I have modified @darkonaut answer's a bit to fit my needs. I am posting it in case some of you find it useful. We first define a couple of utility functions:

from itertools import zip_longest
from typing import List, Generator


def grouper(iterable, n, fillvalue=iter([])):
    "Collect data into fixed-length chunks or blocks"
    args = [iter(iterable)] * n
    return zip_longest(*args, fillvalue=fillvalue)

def split_generators_into_batches(generators: List[Generator], n_splits):
    chunks = grouper(generators, len(generators) // n_splits + 1)

    return [zip_longest(*chunk) for chunk in chunks]

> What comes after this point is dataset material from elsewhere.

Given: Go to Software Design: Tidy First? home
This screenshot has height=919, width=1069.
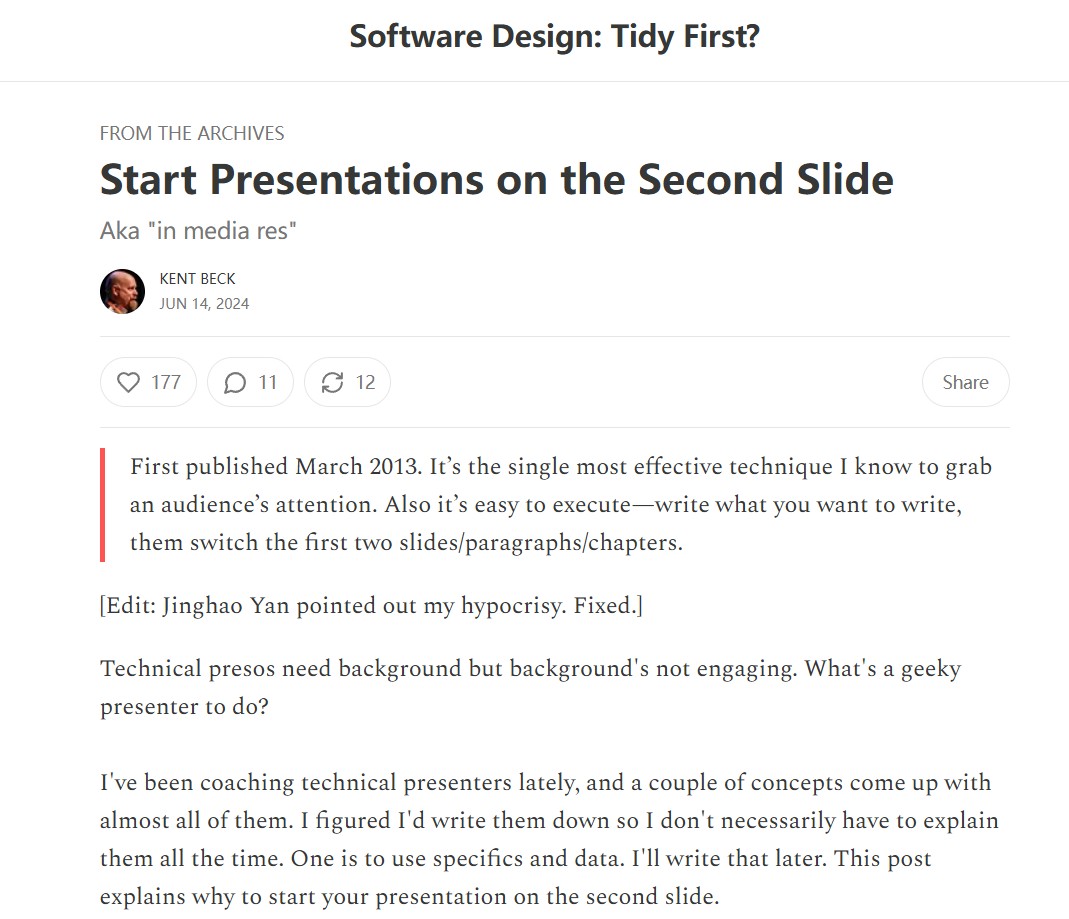Looking at the screenshot, I should click(x=554, y=36).
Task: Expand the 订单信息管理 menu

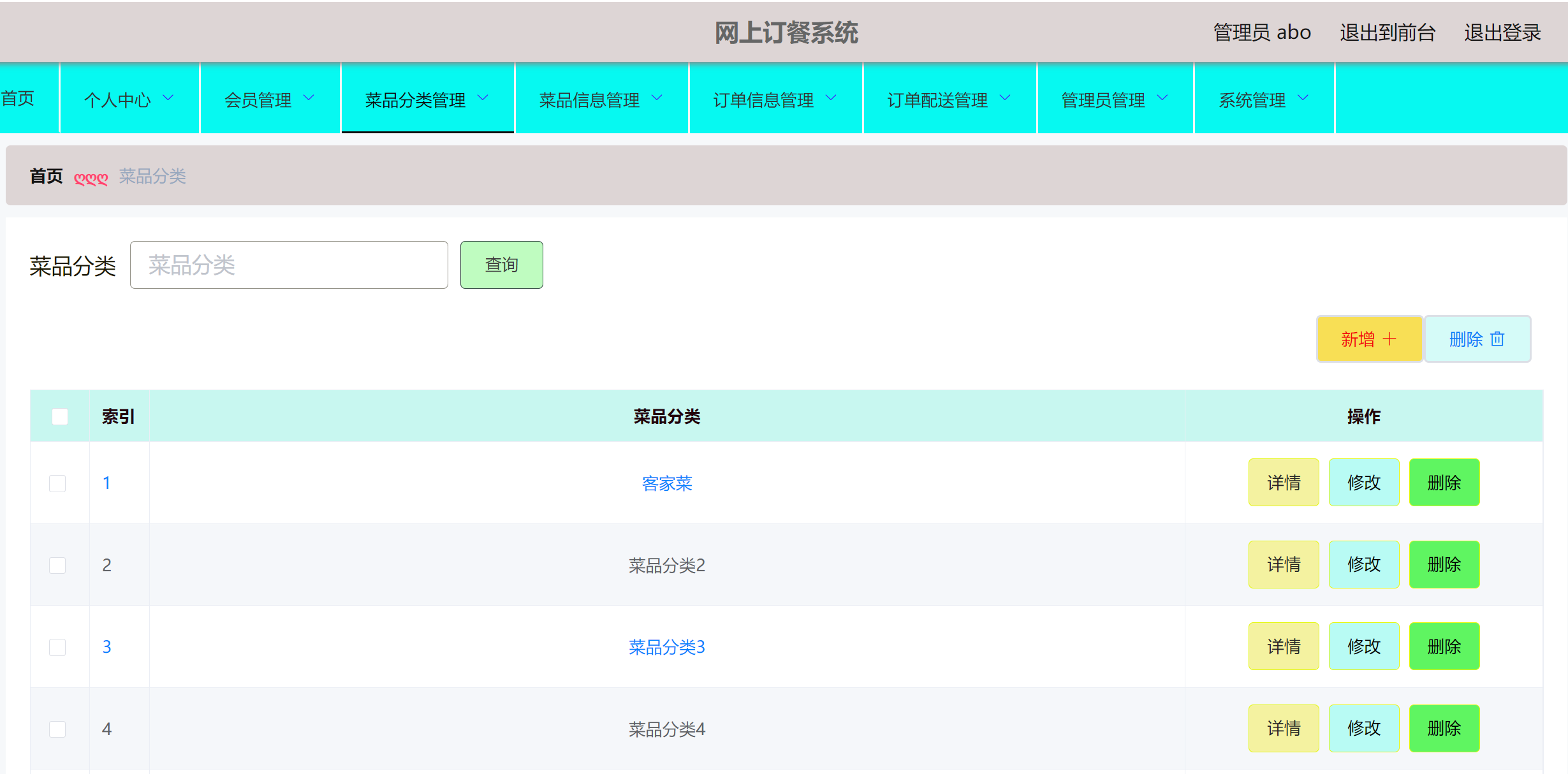Action: pyautogui.click(x=775, y=99)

The following class is responsible for splitting any number of generators into n (number of processes) batches and proccessing them yielding the desired result:

import multiprocessing as mp

class GeneratorParallelProcessor:
SENTINEL = 'S'

def __init__(self, generators, n_processes = 2 * mp.cpu_count()):
    self.n_processes = n_processes
    self.generators = split_generators_into_batches(list(generators), n_processes)
    self.queue = mp.SimpleQueue()
    self.barrier = mp.Barrier(n_processes + 1)
    self.sentinels = [self.SENTINEL] * n_processes

    self.processes = [
        mp.Process(target=self._worker, args=(self.barrier, self.queue, gen)) for gen in self.generators
    ]

def process(self):
    for p in self.processes:
        p.start()

    while True:
        results = list(itertools.chain(*(self.queue.get() for _ in self.generators)))
        if results != self.sentinels:
            yield results
            self.barrier.wait()
        else:
            break

    for p in self.processes:
        p.join()

def _worker(self, barrier, queue, generator):
    for x in generator:
        queue.put(x)
        barrier.wait()
    queue.put(self.SENTINEL)

To use it just do the following:

parallel_processor = GeneratorParallelProcessor(generators)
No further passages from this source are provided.